Considering these findings, Lin and Cheng (2002) argue that the selective pressure exerted by liver disease on the Chinese population has made the ALDH2*2 allele an adaptive genetic trait in much the same way that sickle-cell disease (SCD) has become adaptive in malarial environments (see Livingstone 1958). This adaptation has arisen because HBV acts synergistically with other environmental factors (e.g., alcohol and tobacco consumption, aflatoxin exposure) to increase the incidence of liver diseases in the general population. In such an environment, HBV carriers who are genetically predisposed against excessive alcohol consumption will tend to have higher rates of survival than normal HBV carriers. This supposition has been confirmed by studies of European populations that do not possess the ALDH2*2 allele. Experiments show an extremely robust interaction between HBV positivity, heavy alcohol consumption, and elevated risk of hepatocellular carcinoma. A study conducted in Italy found that concurrent HBV infection and heavy alcohol consumption led to a much higher relative risk of developing liver cancer (64.7%), versus just 9.1% for concurrent HBV and lower alcohol use (Donato et al. 1997).
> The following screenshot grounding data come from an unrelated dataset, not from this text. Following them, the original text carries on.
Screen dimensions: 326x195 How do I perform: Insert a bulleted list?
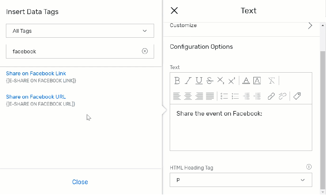click(224, 96)

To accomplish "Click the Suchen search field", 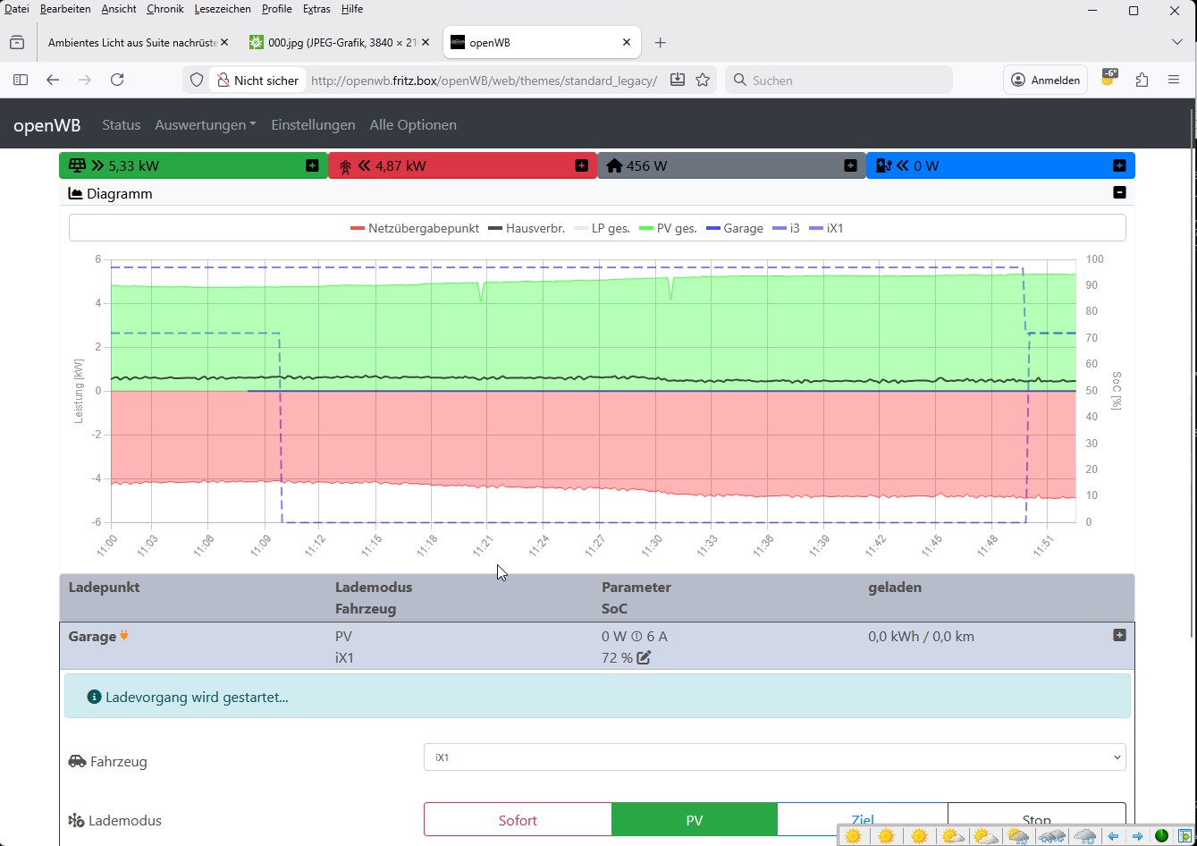I will tap(840, 80).
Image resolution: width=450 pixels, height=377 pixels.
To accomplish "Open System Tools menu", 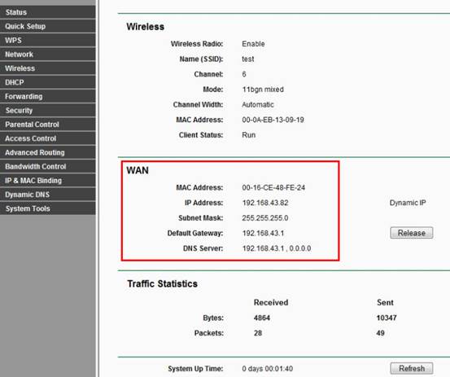I will click(48, 208).
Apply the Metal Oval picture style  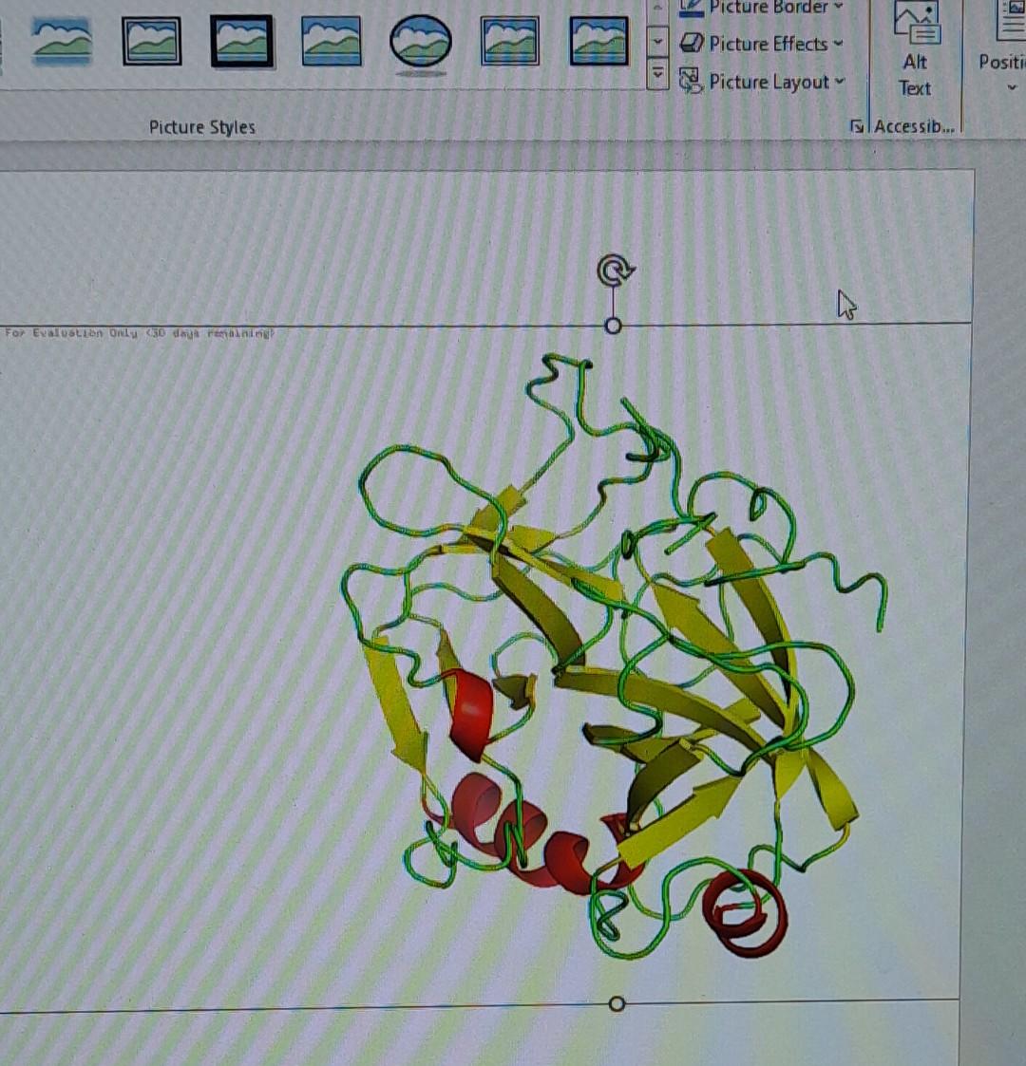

Clearly, any mechanism that inhibits alcohol consumption in HBV-positive individuals will very likely result in a lower incidence of HBV-induced liver cancer.
Conclusion
While excessive consumption of alcohol is undeniably at the root of many social ills, the accumulating evidence suggests that a moderate level of alcohol intake actually confers a tangible health benefit, as reflected in lower mortality rates among light to moderate drinkers versus heavy drinkers and total abstainers. Such evidence has led researchers to argue that the ALDH2*2 allele is being maintained in Asian populations by balancing selection, primarily due to the fact that possession of the mutant allele appears to provide statistically significant protection against the development of hepatocellular carcinoma. The trait appears at very high frequencies in regions where HBV is endemic, and is rare or absent where virus activity is muted. Although more research must be carried out in order to confirm this conjecture, recent data support the notion that the increased frequency of the ALDH2*2 allele in Asians is attributable to enhanced protection against highly lethal malignant liver cancer.